Corporate art collecting
Photo by: R. K. O'Daniell
Local companies are starting to learn what businesses like Microsoft, Progressive Insurance and Nabisco have known for some time: collecting fine art has benefits beyond just decorating the walls.
Peter Fox and Clint Atkins believed it was important to include sculptures and other art in the University of Illinois Research Park in order to recruit innovative businesses as tenants, according to Laura Frerichs, the vice president of marketing and business development for Fox Development in Champaign.
Fox enlisted the help of Robin Hall, the past director of the Urbana Park District, to find or commission six sculptures for the research park. Hall had previously started the Wandell Sculpture Garden at Meadowbrook Park in Urbana.
The sculptures in the outdoor area and paintings and photographs inside buildings at the research park are appealing to the type of person we want working in the research park, Frerichs said. We try to attract innovators.
The collection includes about 50 pieces in all.
Carolyn Baxley, the owner of Cinema Gallery in downtown Urbana, said fine art displayed in a work setting not only provides a more pleasant working environment, but also stimulates creativity, leads to increased employee productivity and improves employee satisfaction.
It gets people thinking, she said. Corporate workplaces now are fairly austere places. There are a lot of hard surfaces and blank walls.
She said fine art draws people in.
It pulls you in and makes you think in a way that nothing else can, Baxley said.
Corporate art collecting also has public relations benefits for companies. Art can create an image of being innovative and avant garde or mature and professional.
For example, Busey Bank has a collection of art that was started several years ago, including one commissioned mural by Billy Morrow Jackson and several by retired University of Illinois faculty members.
Companies can be even more specific in bolstering their images.

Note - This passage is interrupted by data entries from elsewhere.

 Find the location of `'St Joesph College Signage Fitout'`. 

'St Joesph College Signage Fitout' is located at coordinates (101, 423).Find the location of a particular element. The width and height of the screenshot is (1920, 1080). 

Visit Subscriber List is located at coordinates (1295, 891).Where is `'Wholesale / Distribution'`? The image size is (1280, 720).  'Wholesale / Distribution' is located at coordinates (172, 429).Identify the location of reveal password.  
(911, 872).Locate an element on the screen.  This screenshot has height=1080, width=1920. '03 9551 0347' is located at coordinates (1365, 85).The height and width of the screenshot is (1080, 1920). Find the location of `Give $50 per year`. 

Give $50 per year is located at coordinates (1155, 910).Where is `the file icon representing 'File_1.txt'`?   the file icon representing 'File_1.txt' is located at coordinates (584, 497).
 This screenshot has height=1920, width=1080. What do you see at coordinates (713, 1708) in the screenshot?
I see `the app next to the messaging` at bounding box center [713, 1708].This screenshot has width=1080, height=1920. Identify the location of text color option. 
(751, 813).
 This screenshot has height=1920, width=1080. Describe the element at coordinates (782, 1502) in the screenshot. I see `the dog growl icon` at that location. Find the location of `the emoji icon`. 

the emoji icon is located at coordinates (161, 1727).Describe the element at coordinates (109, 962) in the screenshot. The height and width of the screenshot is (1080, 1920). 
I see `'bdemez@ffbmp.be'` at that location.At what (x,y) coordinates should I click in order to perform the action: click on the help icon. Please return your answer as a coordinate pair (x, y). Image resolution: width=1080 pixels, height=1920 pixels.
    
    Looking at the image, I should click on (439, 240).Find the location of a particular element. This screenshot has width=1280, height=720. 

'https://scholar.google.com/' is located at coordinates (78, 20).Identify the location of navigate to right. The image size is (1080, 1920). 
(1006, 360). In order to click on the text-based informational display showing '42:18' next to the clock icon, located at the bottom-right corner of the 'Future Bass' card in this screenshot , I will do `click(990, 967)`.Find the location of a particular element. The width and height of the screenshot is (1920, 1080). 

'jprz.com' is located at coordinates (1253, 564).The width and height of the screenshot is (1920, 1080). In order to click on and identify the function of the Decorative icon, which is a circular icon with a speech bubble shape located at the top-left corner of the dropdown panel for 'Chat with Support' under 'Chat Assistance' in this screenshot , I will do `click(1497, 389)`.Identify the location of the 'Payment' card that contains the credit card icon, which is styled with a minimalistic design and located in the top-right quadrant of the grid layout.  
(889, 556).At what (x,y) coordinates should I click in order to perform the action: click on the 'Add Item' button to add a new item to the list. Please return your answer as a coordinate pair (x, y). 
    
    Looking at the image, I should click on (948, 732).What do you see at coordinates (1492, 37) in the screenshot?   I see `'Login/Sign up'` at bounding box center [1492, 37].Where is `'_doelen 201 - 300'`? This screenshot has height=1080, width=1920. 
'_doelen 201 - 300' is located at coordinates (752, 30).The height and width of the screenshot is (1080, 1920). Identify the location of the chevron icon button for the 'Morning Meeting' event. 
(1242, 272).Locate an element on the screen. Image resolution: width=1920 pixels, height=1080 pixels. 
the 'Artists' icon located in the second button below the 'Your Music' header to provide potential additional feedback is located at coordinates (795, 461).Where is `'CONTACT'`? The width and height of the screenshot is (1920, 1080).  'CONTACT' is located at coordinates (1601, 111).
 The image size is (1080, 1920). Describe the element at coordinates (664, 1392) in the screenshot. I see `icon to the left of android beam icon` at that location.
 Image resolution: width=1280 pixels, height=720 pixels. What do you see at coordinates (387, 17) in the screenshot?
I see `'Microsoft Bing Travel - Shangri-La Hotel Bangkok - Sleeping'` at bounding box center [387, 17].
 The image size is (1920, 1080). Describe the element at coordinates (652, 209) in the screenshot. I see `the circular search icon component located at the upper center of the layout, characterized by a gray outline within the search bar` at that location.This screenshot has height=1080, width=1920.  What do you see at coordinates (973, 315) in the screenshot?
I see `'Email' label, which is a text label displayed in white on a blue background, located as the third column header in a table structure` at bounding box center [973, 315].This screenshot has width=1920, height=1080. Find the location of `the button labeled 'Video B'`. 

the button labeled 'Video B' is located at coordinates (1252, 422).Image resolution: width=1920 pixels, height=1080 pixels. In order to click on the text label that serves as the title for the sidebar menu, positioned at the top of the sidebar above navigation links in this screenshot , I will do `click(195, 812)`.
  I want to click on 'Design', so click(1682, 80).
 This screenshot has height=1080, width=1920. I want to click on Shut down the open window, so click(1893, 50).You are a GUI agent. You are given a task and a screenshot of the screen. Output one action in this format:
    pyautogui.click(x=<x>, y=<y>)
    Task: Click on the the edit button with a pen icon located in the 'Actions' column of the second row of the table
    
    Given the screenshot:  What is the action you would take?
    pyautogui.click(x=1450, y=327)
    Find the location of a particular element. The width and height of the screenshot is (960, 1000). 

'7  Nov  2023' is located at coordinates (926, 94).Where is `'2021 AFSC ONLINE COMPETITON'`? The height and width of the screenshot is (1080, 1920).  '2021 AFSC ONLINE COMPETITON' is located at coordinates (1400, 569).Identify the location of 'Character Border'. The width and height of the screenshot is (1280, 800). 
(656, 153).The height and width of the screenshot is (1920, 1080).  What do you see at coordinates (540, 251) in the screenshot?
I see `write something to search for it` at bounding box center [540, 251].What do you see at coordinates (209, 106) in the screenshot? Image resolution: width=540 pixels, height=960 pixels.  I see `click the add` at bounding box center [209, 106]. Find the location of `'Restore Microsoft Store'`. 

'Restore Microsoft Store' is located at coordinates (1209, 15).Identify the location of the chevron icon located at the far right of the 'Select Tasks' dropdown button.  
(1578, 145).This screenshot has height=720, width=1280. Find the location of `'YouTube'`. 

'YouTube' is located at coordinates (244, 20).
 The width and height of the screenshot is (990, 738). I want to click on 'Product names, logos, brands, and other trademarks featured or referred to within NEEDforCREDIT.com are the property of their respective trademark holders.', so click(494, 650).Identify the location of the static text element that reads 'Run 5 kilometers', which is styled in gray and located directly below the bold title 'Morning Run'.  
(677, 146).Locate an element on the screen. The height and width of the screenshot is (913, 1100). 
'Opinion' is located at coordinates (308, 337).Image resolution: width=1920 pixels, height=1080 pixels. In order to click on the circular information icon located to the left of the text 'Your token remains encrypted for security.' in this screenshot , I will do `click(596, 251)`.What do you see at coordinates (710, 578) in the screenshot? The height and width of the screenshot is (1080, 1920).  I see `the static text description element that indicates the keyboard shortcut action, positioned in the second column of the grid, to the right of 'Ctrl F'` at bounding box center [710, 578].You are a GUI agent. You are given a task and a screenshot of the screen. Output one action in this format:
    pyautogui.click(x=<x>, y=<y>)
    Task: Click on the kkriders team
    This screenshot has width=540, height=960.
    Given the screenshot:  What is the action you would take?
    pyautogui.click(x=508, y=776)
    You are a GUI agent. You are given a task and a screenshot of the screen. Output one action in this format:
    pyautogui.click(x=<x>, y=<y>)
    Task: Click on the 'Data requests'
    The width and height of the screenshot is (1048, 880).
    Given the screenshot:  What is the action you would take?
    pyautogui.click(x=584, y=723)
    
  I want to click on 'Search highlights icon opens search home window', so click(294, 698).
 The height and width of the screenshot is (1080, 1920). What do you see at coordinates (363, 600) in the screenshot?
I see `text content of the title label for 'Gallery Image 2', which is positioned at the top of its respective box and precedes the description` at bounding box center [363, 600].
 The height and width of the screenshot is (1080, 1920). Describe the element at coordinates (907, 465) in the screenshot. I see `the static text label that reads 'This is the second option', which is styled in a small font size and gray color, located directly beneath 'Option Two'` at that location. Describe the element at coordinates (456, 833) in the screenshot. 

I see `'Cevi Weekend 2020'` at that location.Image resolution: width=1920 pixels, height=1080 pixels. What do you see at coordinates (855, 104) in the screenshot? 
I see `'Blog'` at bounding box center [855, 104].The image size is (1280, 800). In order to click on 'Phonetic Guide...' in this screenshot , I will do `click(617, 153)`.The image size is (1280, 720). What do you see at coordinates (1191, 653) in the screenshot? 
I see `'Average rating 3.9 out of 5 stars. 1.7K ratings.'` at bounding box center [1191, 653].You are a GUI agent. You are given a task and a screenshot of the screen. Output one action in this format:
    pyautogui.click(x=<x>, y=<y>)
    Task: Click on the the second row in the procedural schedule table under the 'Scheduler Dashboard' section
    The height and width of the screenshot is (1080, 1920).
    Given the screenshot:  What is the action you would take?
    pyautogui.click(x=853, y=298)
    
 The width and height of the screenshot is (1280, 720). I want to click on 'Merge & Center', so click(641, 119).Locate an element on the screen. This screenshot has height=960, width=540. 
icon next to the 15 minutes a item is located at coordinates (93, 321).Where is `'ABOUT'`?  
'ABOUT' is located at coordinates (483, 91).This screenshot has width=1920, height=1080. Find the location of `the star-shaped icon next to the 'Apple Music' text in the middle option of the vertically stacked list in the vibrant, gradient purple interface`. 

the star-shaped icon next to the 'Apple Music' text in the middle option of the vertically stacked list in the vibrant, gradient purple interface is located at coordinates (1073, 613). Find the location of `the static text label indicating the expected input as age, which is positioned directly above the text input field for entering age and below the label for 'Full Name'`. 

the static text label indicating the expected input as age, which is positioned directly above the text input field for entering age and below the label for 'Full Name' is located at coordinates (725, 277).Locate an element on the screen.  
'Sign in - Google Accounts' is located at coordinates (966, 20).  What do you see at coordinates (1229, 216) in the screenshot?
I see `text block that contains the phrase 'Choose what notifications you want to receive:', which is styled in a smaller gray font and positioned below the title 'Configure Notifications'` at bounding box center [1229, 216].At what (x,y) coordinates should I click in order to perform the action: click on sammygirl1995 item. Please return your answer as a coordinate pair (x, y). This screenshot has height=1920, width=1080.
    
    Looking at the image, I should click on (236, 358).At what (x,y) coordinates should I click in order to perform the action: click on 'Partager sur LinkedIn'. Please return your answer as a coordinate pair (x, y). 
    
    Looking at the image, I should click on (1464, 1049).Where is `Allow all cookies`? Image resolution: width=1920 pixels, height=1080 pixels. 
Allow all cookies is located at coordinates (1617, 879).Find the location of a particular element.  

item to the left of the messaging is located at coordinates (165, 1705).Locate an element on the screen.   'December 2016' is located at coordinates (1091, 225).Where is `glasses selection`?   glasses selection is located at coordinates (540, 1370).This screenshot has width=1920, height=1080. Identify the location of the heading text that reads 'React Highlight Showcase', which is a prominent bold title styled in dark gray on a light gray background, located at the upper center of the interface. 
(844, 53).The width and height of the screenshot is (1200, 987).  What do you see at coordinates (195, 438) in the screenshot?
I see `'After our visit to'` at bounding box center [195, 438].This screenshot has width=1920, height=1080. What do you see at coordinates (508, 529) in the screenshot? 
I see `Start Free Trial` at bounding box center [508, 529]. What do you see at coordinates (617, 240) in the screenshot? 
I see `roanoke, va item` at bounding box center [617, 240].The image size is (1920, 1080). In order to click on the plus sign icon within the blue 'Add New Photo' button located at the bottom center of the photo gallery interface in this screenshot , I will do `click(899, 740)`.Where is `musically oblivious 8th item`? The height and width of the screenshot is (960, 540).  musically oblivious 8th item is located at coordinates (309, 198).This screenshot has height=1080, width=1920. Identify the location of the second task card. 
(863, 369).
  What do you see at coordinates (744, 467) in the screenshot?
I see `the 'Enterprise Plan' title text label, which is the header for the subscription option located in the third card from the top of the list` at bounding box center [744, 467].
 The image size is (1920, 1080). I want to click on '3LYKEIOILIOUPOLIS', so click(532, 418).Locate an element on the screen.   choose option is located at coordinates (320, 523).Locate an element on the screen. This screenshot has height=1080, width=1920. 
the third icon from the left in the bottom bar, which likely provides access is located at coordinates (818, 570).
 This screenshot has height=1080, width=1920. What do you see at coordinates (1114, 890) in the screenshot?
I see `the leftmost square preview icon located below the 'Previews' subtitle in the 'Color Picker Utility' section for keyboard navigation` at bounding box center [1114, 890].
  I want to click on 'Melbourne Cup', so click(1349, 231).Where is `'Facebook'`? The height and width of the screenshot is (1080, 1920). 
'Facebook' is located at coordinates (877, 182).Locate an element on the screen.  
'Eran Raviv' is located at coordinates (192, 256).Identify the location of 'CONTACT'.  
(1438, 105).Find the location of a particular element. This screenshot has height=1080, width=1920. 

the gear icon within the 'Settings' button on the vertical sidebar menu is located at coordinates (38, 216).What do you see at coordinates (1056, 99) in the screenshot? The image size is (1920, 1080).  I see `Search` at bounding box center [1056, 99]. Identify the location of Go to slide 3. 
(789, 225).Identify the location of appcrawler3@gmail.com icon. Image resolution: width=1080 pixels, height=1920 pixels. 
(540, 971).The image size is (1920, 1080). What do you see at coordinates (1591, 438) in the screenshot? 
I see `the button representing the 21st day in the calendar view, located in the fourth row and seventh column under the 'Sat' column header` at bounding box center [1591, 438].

In 2001, Johnson & Johnson hosted a show of imaginative quilts that depicted plants used in cancer therapy, emphasizing the company's history of providing health care products, according to The New York Times.
Collecting art can also create or enhance a company's reputation for supporting their community, especially if they purchase art from local artists.
Baxley said she hopes that more local corporations will step up and start to really support local artists instead of buying mass-produced prints.
Some companies now use art as a performance bonus for employees or as a gift for major clients.
Baxley helped Deb Brinkmann when she began choosing about 40 pieces of local art to decorate the walls of the Windsor of Savoy retirement community.
I think the residents out there really love it, and when we were hanging it, they were 'ooing' and 'awing,' Baxley said.
Brinkmann chose art that represented different areas of the community, including a room with Don Hamerman's photographs of the University of Illinois, a photograph of a large tree on the corner of Prospect and University in Champaign and even a painting by Windsor of Savoy resident Kenneth Lansing of the Market at the Square in Urbana.
The wide variety includes a hallway with nature photography and a dining room with contemporary, colorful paintings by Patrick Harness.
Mary McDonald's fabric art is displayed, as well as the art of Melinda McIntosh, Weston Harries, Brock Peoples, Karyl Wackerlin, Donald Lake, John Hayes, Lars Lindblad and Jason Lindsey.
There is something for everyone, Brinkmann said.
Brinkmann said she enjoyed choosing local art since there are many talented artists in Champaign-Urbana.
What a great idea to use Champaign artists. Some of the residents would know the artists or know of them, she said.
Gretchen Brown, the administrator at the Windsor of Savoy, said she deliberately asked Brinkmann to choose pieces made by regional artists to complement the building's new renovation.
She said she plans to develop a pamphlet that will provide information about each piece and the artist who made it so residents and visitors can read about them while admiring them.
Brown said the 200 residents love the variety of the artwork and appreciate seeing familiar scenes.
Carle Clinic displays art by local photographers like Barry Brehm, Larry Kanfer and Chris Main and other art, including quilts and Amish woodwork and a piece by Frank Gallo. The company also made a deliberate decision to purchase work from local artists.
Being a community of our size, I think people identify with the pictures and the art that they're seeing because this is who we are, said Mike Bukosky, the executive vice president and chief administrative officer at Carle Clinic, explaining that the art displayed in the Clinic shows many local nature scenes and farm scenes so patients can identify with them, which helps them feel at home.